*** Opening Dataset records ***

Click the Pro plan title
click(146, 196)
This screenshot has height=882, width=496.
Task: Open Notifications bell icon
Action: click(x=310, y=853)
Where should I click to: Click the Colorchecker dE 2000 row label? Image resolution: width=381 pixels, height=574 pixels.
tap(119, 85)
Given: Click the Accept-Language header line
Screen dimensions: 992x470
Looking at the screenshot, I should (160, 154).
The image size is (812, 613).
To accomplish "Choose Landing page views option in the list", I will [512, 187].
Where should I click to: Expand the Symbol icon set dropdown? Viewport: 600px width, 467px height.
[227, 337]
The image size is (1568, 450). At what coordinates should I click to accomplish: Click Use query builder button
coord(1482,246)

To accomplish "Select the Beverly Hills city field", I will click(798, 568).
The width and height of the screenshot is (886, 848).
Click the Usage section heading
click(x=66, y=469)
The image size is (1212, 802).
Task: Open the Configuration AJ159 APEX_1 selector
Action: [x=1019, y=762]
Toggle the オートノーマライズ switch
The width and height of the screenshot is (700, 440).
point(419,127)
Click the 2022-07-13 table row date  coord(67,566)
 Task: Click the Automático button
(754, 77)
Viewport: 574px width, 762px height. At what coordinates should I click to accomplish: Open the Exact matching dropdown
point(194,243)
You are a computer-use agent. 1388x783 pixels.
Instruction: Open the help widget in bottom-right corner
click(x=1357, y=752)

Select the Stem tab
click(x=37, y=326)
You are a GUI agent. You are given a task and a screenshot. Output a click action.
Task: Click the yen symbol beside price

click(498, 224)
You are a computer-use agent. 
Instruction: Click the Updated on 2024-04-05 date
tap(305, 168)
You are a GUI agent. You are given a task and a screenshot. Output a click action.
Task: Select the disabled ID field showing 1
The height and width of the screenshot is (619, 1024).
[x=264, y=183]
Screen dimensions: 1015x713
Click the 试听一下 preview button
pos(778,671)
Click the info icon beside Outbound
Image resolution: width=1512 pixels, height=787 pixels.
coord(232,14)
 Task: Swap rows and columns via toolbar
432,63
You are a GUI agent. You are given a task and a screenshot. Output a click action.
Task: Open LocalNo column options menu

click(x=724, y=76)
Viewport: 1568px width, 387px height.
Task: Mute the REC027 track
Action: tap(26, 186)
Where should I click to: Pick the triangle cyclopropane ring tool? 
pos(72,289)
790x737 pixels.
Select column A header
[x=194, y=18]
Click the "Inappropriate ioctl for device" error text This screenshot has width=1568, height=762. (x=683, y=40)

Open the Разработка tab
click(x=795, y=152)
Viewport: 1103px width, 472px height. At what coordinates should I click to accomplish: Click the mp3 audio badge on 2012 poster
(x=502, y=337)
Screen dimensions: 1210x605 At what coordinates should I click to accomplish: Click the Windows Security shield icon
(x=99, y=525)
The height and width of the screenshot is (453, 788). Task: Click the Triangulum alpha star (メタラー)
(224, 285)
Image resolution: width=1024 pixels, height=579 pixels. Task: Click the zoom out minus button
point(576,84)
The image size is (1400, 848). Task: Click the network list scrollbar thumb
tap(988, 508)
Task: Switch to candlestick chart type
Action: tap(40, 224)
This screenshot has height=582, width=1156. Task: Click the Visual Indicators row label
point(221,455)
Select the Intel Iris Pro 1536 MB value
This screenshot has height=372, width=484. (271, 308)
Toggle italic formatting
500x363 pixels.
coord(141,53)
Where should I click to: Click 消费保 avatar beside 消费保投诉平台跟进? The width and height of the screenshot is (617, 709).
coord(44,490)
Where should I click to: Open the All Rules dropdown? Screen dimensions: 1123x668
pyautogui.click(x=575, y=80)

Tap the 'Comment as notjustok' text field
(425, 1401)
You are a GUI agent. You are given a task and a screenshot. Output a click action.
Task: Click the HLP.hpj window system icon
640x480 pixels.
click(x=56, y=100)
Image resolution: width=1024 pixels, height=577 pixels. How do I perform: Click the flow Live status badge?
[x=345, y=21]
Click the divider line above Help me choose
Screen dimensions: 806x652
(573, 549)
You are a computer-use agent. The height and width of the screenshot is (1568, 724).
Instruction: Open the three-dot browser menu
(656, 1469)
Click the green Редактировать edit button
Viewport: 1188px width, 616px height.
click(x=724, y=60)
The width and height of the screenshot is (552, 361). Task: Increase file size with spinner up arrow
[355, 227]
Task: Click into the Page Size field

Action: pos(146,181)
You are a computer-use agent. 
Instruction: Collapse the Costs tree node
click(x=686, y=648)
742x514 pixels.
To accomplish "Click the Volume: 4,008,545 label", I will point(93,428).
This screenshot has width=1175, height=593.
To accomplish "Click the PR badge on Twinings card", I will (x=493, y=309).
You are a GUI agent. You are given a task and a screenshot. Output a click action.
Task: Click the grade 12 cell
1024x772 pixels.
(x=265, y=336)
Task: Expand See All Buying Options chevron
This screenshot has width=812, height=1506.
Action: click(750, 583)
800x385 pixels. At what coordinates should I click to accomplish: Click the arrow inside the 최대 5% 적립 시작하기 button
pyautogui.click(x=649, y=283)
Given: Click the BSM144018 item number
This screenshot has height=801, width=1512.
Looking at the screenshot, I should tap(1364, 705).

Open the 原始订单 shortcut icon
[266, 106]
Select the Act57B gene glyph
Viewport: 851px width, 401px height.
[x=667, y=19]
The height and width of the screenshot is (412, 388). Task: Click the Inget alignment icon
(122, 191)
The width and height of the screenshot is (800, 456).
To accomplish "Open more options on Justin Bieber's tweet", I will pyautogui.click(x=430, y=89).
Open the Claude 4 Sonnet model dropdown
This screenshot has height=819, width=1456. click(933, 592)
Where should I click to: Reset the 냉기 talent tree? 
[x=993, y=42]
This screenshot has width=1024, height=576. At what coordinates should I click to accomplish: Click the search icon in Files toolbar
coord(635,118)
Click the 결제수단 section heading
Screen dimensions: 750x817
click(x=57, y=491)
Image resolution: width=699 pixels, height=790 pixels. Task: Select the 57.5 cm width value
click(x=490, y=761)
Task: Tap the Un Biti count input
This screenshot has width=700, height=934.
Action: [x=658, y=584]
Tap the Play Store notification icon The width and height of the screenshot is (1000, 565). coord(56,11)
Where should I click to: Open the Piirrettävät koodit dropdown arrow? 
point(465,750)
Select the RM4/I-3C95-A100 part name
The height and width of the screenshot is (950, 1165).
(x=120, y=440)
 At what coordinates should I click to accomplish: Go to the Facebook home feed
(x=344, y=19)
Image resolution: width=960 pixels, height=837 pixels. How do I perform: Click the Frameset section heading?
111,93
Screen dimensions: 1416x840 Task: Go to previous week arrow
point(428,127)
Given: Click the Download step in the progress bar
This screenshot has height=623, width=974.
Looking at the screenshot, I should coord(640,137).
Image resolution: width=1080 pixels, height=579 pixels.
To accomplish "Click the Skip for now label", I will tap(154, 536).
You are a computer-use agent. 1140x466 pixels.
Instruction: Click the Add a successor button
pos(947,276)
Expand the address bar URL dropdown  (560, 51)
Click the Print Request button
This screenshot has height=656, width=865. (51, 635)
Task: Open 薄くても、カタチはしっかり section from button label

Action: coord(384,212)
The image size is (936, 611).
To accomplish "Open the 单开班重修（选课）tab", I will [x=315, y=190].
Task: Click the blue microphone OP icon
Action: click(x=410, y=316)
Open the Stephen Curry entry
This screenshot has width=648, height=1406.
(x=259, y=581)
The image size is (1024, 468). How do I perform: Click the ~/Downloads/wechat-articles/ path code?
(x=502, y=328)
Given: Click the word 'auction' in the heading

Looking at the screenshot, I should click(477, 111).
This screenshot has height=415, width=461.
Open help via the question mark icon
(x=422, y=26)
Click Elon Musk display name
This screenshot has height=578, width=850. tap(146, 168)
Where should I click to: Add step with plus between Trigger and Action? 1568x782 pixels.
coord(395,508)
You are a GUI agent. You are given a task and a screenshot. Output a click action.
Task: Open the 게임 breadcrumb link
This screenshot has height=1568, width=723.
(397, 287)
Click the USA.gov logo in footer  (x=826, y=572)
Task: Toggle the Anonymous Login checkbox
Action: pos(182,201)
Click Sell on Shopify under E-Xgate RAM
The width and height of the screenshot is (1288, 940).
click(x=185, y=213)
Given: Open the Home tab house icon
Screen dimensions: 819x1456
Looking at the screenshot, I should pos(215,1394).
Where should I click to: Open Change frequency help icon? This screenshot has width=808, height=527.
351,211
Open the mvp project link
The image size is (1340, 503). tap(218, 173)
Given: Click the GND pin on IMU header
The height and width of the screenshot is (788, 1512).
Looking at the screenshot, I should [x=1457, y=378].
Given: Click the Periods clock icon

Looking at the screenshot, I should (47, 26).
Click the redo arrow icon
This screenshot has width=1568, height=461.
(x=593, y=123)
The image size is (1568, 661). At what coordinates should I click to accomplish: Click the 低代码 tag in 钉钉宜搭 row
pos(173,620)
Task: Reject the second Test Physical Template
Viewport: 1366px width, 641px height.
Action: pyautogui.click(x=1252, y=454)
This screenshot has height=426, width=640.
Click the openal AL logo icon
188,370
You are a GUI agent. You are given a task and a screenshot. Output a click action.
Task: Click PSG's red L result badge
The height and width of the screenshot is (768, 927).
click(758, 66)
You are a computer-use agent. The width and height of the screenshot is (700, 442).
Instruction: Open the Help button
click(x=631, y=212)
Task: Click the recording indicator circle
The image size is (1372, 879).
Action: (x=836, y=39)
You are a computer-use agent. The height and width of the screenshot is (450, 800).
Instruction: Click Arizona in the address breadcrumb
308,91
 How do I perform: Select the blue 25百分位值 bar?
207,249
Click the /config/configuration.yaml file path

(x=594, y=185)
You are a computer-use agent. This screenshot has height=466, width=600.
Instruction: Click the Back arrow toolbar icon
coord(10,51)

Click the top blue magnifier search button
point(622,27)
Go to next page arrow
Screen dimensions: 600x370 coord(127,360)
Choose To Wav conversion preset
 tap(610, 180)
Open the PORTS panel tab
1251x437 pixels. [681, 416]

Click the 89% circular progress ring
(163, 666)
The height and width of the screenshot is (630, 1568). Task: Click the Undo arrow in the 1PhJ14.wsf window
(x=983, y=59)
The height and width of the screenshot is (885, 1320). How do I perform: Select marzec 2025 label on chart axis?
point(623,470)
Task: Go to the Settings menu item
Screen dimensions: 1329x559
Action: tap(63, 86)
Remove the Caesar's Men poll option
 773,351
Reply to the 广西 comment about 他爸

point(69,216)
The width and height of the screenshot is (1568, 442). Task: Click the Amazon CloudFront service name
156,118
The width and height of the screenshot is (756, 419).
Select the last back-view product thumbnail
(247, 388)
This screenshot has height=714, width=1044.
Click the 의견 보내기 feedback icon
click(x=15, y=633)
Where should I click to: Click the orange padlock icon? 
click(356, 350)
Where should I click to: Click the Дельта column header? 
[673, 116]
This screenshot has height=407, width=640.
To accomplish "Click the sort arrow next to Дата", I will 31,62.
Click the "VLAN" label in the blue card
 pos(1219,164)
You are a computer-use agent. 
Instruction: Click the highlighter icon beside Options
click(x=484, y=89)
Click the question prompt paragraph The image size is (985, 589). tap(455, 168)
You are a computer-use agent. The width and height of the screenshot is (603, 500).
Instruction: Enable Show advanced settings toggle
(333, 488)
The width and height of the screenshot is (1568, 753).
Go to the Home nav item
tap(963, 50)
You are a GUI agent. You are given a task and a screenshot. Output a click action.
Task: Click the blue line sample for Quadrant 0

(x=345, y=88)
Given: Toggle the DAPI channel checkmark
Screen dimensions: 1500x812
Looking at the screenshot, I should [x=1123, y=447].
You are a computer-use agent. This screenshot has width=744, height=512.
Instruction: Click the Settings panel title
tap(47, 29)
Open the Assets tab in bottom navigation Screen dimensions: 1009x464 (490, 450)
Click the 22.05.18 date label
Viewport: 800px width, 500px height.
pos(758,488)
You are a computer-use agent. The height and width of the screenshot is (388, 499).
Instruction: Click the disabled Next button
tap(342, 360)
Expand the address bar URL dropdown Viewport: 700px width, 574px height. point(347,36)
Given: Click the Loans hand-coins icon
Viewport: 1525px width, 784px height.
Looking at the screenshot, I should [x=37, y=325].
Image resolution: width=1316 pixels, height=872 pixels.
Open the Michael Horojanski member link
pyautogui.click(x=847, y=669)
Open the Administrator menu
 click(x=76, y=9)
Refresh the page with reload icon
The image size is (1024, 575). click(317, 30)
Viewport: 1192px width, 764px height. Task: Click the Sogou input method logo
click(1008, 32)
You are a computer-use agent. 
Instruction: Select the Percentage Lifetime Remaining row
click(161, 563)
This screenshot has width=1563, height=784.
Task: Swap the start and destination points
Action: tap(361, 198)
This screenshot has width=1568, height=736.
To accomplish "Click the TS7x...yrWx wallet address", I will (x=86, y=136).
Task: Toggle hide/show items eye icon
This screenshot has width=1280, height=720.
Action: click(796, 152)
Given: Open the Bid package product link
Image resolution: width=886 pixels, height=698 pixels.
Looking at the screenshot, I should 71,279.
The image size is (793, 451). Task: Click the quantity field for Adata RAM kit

*** Closing Dataset records ***

▶ _What to work on_
An exact transcription of the lines from the start of the listing through the line bearing "The image size is (812, 613)." is the whole answer.

▶ _Response to the exercise_
Click the Pro plan title
click(146, 196)
This screenshot has height=882, width=496.
Task: Open Notifications bell icon
Action: click(x=310, y=853)
Where should I click to: Click the Colorchecker dE 2000 row label? Image resolution: width=381 pixels, height=574 pixels.
tap(119, 85)
Given: Click the Accept-Language header line
Screen dimensions: 992x470
Looking at the screenshot, I should (160, 154).
The image size is (812, 613).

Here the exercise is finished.